Among 24 proteins that had altered expression in this study, 5 proteins had roles in the function of the complement system, so examining the role of this system in eye diseases can be enlightening. The continuous circulation of the complement inside the eye and its role in the eye’s safety status is known [35, 36]. Complement plays an important role in maintaining corneal health [37]. CD46, CD55, and CD59 are membrane bound complement regulators that are expressed in diverse layers of the cornea, though they are more prevalent in the corneal epithelium [38]. This is significant because the cornea’s surface is continually exposed to numerous pathogens, including bacteria like P.aeruginosa, resulting in the complement system’s persistent activation [39]. In fact, some bacteria produce phospholipases and other enzymes that can remove CD55 and CD59 from the corneal epithelial surface, potentially predisposing the cornea to irregular activation of complement, which exacerbates bacterial keratitis (inflammation of the cornea) ultimately leading to vision loss [39, 40]. In general, just as the continuous function of the complement in the eye is good for maintaining corneal health, too much activity can cause uncontrolled inflammation and damage to the cornea. Therefore, balanced regulation of complement activity is required in the cornea to prevent damage.

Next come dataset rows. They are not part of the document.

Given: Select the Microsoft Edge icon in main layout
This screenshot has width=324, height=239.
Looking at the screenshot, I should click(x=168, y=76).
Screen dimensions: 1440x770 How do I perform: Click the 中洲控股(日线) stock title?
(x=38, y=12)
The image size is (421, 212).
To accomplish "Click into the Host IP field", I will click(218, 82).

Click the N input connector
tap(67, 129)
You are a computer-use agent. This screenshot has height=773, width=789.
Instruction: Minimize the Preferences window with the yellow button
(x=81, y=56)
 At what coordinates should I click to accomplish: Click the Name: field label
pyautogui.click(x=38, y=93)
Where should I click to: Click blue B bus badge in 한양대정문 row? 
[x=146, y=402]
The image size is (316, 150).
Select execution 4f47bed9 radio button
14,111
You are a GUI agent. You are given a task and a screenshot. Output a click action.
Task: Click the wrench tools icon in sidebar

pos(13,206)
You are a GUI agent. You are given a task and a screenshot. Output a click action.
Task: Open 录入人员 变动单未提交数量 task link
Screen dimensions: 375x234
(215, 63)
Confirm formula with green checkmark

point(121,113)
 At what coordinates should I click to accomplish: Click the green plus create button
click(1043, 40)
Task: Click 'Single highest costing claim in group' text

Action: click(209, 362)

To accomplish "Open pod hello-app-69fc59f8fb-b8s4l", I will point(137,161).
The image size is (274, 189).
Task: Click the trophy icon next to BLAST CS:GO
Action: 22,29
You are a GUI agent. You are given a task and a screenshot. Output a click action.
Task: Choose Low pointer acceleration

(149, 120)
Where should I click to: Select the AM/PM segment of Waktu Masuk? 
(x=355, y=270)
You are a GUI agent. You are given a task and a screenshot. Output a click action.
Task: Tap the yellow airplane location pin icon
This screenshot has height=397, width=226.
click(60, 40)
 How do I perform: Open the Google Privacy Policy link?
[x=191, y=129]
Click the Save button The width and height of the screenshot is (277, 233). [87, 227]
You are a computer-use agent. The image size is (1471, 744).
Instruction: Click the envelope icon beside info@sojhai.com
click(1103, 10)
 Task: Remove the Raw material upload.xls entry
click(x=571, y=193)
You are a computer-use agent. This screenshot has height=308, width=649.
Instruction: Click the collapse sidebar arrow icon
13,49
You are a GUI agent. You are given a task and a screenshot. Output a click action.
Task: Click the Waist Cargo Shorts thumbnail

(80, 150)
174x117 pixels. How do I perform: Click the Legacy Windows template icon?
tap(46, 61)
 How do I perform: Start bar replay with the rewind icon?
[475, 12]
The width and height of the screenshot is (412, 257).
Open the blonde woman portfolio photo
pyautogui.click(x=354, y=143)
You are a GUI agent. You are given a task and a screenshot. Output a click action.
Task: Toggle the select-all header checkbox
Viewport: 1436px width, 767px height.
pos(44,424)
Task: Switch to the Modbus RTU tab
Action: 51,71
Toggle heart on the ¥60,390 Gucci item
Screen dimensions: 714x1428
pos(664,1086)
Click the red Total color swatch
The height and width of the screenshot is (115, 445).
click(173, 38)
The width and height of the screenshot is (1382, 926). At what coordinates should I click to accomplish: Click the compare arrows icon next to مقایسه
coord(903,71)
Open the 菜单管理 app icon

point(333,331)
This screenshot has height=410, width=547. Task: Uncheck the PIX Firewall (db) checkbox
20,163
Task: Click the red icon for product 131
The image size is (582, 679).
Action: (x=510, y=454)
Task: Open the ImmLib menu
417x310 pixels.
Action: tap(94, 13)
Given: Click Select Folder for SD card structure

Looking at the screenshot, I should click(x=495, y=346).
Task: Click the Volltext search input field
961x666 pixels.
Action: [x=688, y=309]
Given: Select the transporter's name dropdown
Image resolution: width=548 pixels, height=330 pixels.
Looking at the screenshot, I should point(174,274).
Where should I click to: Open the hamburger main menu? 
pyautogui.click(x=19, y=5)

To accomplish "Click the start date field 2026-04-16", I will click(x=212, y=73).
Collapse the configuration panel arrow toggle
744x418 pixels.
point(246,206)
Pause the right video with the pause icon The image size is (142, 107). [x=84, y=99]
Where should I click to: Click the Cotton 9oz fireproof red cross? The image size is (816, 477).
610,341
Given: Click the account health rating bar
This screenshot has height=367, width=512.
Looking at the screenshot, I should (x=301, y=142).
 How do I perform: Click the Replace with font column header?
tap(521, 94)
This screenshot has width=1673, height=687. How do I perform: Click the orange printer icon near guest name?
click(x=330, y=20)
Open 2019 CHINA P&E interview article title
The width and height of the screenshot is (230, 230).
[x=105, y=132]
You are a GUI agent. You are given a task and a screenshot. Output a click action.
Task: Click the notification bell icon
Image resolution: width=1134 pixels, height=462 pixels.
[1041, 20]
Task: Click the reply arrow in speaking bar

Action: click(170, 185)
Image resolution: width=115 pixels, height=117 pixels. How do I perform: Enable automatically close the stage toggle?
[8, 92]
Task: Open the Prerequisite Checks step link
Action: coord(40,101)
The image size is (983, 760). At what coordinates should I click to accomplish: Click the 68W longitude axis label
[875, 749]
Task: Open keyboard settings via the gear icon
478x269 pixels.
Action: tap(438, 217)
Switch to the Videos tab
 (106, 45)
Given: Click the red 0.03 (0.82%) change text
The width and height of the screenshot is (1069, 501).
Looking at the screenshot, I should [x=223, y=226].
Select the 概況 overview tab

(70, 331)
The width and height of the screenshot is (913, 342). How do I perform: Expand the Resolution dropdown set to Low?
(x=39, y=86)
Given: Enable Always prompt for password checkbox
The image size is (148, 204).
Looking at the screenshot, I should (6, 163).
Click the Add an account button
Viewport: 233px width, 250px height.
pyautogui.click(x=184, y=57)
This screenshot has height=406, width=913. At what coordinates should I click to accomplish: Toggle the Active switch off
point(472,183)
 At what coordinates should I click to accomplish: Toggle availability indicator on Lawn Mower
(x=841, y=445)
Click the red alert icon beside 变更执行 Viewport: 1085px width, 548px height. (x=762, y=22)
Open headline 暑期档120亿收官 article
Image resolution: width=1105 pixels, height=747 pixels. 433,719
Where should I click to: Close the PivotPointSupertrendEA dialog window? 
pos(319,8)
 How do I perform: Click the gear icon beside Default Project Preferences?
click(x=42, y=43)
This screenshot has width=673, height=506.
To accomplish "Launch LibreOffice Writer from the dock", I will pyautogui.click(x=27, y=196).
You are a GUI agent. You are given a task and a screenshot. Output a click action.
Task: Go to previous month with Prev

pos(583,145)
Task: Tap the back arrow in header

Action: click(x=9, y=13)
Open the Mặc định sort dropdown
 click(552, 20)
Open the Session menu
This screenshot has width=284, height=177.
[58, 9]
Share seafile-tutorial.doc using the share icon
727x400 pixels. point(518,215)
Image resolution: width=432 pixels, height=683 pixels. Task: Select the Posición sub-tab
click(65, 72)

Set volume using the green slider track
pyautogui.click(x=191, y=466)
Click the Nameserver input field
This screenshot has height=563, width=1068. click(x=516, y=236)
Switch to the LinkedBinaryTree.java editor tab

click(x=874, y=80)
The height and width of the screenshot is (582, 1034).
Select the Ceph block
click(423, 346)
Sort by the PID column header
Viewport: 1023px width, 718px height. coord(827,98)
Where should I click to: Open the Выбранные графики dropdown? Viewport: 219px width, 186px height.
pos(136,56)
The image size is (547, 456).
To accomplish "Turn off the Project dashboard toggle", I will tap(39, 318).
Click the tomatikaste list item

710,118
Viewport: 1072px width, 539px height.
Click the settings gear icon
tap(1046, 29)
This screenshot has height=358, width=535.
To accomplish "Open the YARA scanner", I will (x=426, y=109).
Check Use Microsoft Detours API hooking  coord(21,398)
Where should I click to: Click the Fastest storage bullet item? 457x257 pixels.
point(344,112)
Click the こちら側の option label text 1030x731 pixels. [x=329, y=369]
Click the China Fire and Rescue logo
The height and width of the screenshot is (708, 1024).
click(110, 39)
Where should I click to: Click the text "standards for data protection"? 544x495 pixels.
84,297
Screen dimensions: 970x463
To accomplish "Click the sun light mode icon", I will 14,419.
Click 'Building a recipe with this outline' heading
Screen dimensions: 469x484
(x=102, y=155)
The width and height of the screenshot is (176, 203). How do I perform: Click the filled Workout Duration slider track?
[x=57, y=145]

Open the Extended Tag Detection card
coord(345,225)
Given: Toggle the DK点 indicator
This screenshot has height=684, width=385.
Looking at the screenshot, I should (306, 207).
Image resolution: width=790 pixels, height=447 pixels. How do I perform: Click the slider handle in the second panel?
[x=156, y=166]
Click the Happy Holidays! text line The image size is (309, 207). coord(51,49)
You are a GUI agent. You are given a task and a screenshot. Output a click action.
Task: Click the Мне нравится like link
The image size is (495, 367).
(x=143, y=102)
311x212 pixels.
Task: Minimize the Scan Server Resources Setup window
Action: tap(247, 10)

According to the results of our study, the tears of patients with ocular mustard gas poisoning had lower levels of complement activating proteins (C4BPA, C4BPB, FCN3, IGLV10–54, IGLV1–51), so it seems that mustard gas pathogenesis can be linked to the reduced activity of complement system in these patients making the cornea more susceptible to pathogens, such as Pseudomonas and external toxic agents.

Conclusion

We found numerous dysregulated proteins in the tear profiles of patients with sulfur mustard poisoning, and analysis of their activities revealed that these proteins were most typically connected with the innate immune and complement pathways. As a result, it’s possible that abnormalities of the complement system and the innate immune system are involved in the pathogenesis of mustard gas ocular poisoning. In summary, mustard gas in the eye may lead to a weakened immune system on the surface of the eye, predisposing the cornea to pathogens, and ultimately causing corneal opacity and decreased vision. To confirmation and validation of this data, more experimentally research should be conducted on the complement system and innate immunity activity in the eye of these patients. After validation and confirmation of these finding in future studies, new drugs or protocols can be proposed for treatment of delayed mustard gas keratopathy.